Please rewrite the listing below with every "Instruction" changed to "Command", keeping everything else the same.

======== Given records ========

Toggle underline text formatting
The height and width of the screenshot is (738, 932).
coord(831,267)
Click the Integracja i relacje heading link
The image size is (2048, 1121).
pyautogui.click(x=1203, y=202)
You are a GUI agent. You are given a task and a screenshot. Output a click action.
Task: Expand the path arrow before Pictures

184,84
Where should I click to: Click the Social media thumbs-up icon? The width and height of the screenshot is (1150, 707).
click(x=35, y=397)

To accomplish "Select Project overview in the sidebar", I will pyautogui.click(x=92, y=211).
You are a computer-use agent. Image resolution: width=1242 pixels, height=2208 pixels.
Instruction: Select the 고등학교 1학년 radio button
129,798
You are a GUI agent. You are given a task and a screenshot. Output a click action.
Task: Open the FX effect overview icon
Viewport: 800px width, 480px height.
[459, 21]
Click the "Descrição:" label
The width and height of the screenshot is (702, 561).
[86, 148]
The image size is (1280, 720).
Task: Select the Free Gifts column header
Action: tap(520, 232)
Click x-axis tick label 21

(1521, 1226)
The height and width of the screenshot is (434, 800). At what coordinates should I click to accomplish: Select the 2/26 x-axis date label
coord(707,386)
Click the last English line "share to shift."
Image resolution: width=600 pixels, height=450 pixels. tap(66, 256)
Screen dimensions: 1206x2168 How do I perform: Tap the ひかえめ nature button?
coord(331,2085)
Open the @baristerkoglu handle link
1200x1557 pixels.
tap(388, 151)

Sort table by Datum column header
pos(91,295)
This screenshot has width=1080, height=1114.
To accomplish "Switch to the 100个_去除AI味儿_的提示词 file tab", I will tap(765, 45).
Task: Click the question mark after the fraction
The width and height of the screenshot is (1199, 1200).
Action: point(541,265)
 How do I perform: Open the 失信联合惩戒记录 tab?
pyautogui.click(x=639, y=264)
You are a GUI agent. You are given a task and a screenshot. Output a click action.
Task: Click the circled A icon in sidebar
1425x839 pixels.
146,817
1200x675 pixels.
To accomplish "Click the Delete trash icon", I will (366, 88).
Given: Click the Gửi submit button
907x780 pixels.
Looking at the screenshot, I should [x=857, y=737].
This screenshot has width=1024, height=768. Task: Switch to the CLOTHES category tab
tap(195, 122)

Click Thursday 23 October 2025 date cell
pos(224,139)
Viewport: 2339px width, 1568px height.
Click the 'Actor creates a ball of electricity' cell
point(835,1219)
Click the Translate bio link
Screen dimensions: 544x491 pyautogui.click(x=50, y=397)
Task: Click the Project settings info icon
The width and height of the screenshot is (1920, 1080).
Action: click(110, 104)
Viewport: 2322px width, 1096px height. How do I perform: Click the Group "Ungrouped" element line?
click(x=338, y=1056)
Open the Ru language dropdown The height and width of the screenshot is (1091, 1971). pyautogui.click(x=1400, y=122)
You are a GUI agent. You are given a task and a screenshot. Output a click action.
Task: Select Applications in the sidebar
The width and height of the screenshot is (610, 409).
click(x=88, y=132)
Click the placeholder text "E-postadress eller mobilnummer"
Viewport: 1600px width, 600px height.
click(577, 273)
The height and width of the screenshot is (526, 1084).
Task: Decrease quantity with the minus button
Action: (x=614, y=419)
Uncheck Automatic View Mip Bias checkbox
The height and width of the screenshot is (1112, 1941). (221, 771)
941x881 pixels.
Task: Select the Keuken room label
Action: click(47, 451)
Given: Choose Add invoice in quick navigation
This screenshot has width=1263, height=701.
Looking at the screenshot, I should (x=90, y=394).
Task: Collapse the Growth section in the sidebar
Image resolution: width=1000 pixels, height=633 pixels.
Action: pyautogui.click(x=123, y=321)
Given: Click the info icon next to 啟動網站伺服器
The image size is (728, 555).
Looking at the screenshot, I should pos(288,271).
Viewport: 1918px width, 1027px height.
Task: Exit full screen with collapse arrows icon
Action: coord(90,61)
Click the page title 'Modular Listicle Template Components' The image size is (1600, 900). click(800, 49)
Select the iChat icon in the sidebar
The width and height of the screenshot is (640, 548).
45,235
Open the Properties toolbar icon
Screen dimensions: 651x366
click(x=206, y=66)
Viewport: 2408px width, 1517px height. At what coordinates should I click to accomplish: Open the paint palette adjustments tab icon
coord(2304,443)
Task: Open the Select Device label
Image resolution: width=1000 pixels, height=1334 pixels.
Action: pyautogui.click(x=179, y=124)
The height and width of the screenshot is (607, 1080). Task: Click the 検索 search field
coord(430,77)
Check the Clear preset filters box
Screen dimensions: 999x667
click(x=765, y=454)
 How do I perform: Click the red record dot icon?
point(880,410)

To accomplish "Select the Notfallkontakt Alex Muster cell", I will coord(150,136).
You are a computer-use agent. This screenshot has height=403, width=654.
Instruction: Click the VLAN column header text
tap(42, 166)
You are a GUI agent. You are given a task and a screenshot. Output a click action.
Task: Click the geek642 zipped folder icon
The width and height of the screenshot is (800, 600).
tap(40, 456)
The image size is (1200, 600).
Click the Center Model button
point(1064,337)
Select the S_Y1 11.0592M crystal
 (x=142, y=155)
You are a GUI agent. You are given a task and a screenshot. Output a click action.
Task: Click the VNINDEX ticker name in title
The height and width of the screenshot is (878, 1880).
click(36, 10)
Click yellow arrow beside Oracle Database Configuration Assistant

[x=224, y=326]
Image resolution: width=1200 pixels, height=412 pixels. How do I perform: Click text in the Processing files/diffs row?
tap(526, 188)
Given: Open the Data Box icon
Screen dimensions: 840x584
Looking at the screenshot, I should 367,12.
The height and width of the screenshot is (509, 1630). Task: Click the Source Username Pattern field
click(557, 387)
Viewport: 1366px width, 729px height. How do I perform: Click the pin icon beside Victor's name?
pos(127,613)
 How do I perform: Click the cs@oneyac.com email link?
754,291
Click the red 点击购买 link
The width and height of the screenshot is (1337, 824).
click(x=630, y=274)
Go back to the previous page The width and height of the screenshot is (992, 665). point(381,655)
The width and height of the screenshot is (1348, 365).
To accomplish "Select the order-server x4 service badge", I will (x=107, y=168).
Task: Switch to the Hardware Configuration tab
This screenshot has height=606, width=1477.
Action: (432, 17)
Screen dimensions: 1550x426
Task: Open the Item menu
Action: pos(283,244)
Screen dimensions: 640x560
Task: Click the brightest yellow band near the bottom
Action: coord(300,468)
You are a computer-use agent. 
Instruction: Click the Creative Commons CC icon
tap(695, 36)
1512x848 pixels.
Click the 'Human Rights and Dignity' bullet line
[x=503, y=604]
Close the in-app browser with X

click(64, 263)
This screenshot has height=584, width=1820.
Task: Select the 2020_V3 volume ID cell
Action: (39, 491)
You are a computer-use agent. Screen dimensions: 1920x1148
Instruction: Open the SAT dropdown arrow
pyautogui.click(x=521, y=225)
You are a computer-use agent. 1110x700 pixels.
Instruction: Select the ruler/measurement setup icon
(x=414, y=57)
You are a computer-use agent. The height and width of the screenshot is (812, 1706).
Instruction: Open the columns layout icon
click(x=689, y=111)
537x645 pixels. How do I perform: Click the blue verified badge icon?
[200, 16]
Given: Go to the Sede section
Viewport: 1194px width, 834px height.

========

### Answer to this task
Toggle underline text formatting
The height and width of the screenshot is (738, 932).
coord(831,267)
Click the Integracja i relacje heading link
The image size is (2048, 1121).
pyautogui.click(x=1203, y=202)
You are a GUI agent. You are given a task and a screenshot. Output a click action.
Task: Expand the path arrow before Pictures

184,84
Where should I click to: Click the Social media thumbs-up icon? The width and height of the screenshot is (1150, 707).
click(x=35, y=397)

To accomplish "Select Project overview in the sidebar", I will pyautogui.click(x=92, y=211).
You are a computer-use agent. Image resolution: width=1242 pixels, height=2208 pixels.
Command: Select the 고등학교 1학년 radio button
129,798
You are a GUI agent. You are given a task and a screenshot. Output a click action.
Task: Open the FX effect overview icon
Viewport: 800px width, 480px height.
[459, 21]
Click the "Descrição:" label
The width and height of the screenshot is (702, 561).
[86, 148]
The image size is (1280, 720).
Task: Select the Free Gifts column header
Action: tap(520, 232)
Click x-axis tick label 21

(1521, 1226)
The height and width of the screenshot is (434, 800). At what coordinates should I click to accomplish: Select the 2/26 x-axis date label
coord(707,386)
Click the last English line "share to shift."
Image resolution: width=600 pixels, height=450 pixels. tap(66, 256)
Screen dimensions: 1206x2168 How do I perform: Tap the ひかえめ nature button?
coord(331,2085)
Open the @baristerkoglu handle link
1200x1557 pixels.
tap(388, 151)

Sort table by Datum column header
pos(91,295)
This screenshot has width=1080, height=1114.
To accomplish "Switch to the 100个_去除AI味儿_的提示词 file tab", I will tap(765, 45).
Task: Click the question mark after the fraction
The width and height of the screenshot is (1199, 1200).
Action: point(541,265)
 How do I perform: Open the 失信联合惩戒记录 tab?
pyautogui.click(x=639, y=264)
You are a GUI agent. You are given a task and a screenshot. Output a click action.
Task: Click the circled A icon in sidebar
1425x839 pixels.
146,817
1200x675 pixels.
To accomplish "Click the Delete trash icon", I will (366, 88).
Given: Click the Gửi submit button
907x780 pixels.
Looking at the screenshot, I should [x=857, y=737].
This screenshot has width=1024, height=768. Task: Switch to the CLOTHES category tab
tap(195, 122)

Click Thursday 23 October 2025 date cell
pos(224,139)
Viewport: 2339px width, 1568px height.
Click the 'Actor creates a ball of electricity' cell
point(835,1219)
Click the Translate bio link
Screen dimensions: 544x491 pyautogui.click(x=50, y=397)
Task: Click the Project settings info icon
The width and height of the screenshot is (1920, 1080).
Action: click(110, 104)
Viewport: 2322px width, 1096px height. How do I perform: Click the Group "Ungrouped" element line?
click(x=338, y=1056)
Open the Ru language dropdown The height and width of the screenshot is (1091, 1971). pyautogui.click(x=1400, y=122)
You are a GUI agent. You are given a task and a screenshot. Output a click action.
Task: Select Applications in the sidebar
The width and height of the screenshot is (610, 409).
click(x=88, y=132)
Click the placeholder text "E-postadress eller mobilnummer"
Viewport: 1600px width, 600px height.
click(577, 273)
The height and width of the screenshot is (526, 1084).
Task: Decrease quantity with the minus button
Action: (x=614, y=419)
Uncheck Automatic View Mip Bias checkbox
The height and width of the screenshot is (1112, 1941). (221, 771)
941x881 pixels.
Task: Select the Keuken room label
Action: click(47, 451)
Given: Choose Add invoice in quick navigation
This screenshot has width=1263, height=701.
Looking at the screenshot, I should (x=90, y=394).
Task: Collapse the Growth section in the sidebar
Image resolution: width=1000 pixels, height=633 pixels.
Action: pyautogui.click(x=123, y=321)
Given: Click the info icon next to 啟動網站伺服器
The image size is (728, 555).
Looking at the screenshot, I should pos(288,271).
Viewport: 1918px width, 1027px height.
Task: Exit full screen with collapse arrows icon
Action: coord(90,61)
Click the page title 'Modular Listicle Template Components' The image size is (1600, 900). click(800, 49)
Select the iChat icon in the sidebar
The width and height of the screenshot is (640, 548).
45,235
Open the Properties toolbar icon
Screen dimensions: 651x366
click(x=206, y=66)
Viewport: 2408px width, 1517px height. At what coordinates should I click to accomplish: Open the paint palette adjustments tab icon
coord(2304,443)
Task: Open the Select Device label
Image resolution: width=1000 pixels, height=1334 pixels.
Action: pyautogui.click(x=179, y=124)
The height and width of the screenshot is (607, 1080). Task: Click the 検索 search field
coord(430,77)
Check the Clear preset filters box
Screen dimensions: 999x667
click(x=765, y=454)
 How do I perform: Click the red record dot icon?
point(880,410)

To accomplish "Select the Notfallkontakt Alex Muster cell", I will coord(150,136).
You are a computer-use agent. This screenshot has height=403, width=654.
Command: Click the VLAN column header text
tap(42, 166)
You are a GUI agent. You are given a task and a screenshot. Output a click action.
Task: Click the geek642 zipped folder icon
The width and height of the screenshot is (800, 600).
tap(40, 456)
The image size is (1200, 600).
Click the Center Model button
point(1064,337)
Select the S_Y1 11.0592M crystal
 (x=142, y=155)
You are a GUI agent. You are given a task and a screenshot. Output a click action.
Task: Click the VNINDEX ticker name in title
The height and width of the screenshot is (878, 1880).
click(36, 10)
Click yellow arrow beside Oracle Database Configuration Assistant

[x=224, y=326]
Image resolution: width=1200 pixels, height=412 pixels. How do I perform: Click text in the Processing files/diffs row?
tap(526, 188)
Given: Open the Data Box icon
Screen dimensions: 840x584
Looking at the screenshot, I should 367,12.
The height and width of the screenshot is (509, 1630). Task: Click the Source Username Pattern field
click(557, 387)
Viewport: 1366px width, 729px height. How do I perform: Click the pin icon beside Victor's name?
pos(127,613)
 How do I perform: Click the cs@oneyac.com email link?
754,291
Click the red 点击购买 link
The width and height of the screenshot is (1337, 824).
click(x=630, y=274)
Go back to the previous page The width and height of the screenshot is (992, 665). point(381,655)
The width and height of the screenshot is (1348, 365).
To accomplish "Select the order-server x4 service badge", I will (x=107, y=168).
Task: Switch to the Hardware Configuration tab
This screenshot has height=606, width=1477.
Action: (432, 17)
Screen dimensions: 1550x426
Task: Open the Item menu
Action: pos(283,244)
Screen dimensions: 640x560
Task: Click the brightest yellow band near the bottom
Action: coord(300,468)
You are a computer-use agent. 
Command: Click the Creative Commons CC icon
tap(695, 36)
1512x848 pixels.
Click the 'Human Rights and Dignity' bullet line
[x=503, y=604]
Close the in-app browser with X

click(64, 263)
This screenshot has height=584, width=1820.
Task: Select the 2020_V3 volume ID cell
Action: (39, 491)
You are a computer-use agent. Screen dimensions: 1920x1148
Command: Open the SAT dropdown arrow
pyautogui.click(x=521, y=225)
You are a computer-use agent. 1110x700 pixels.
Command: Select the ruler/measurement setup icon
(x=414, y=57)
You are a computer-use agent. The height and width of the screenshot is (812, 1706).
Command: Open the columns layout icon
click(x=689, y=111)
537x645 pixels. How do I perform: Click the blue verified badge icon?
[200, 16]
Given: Go to the Sede section
Viewport: 1194px width, 834px height.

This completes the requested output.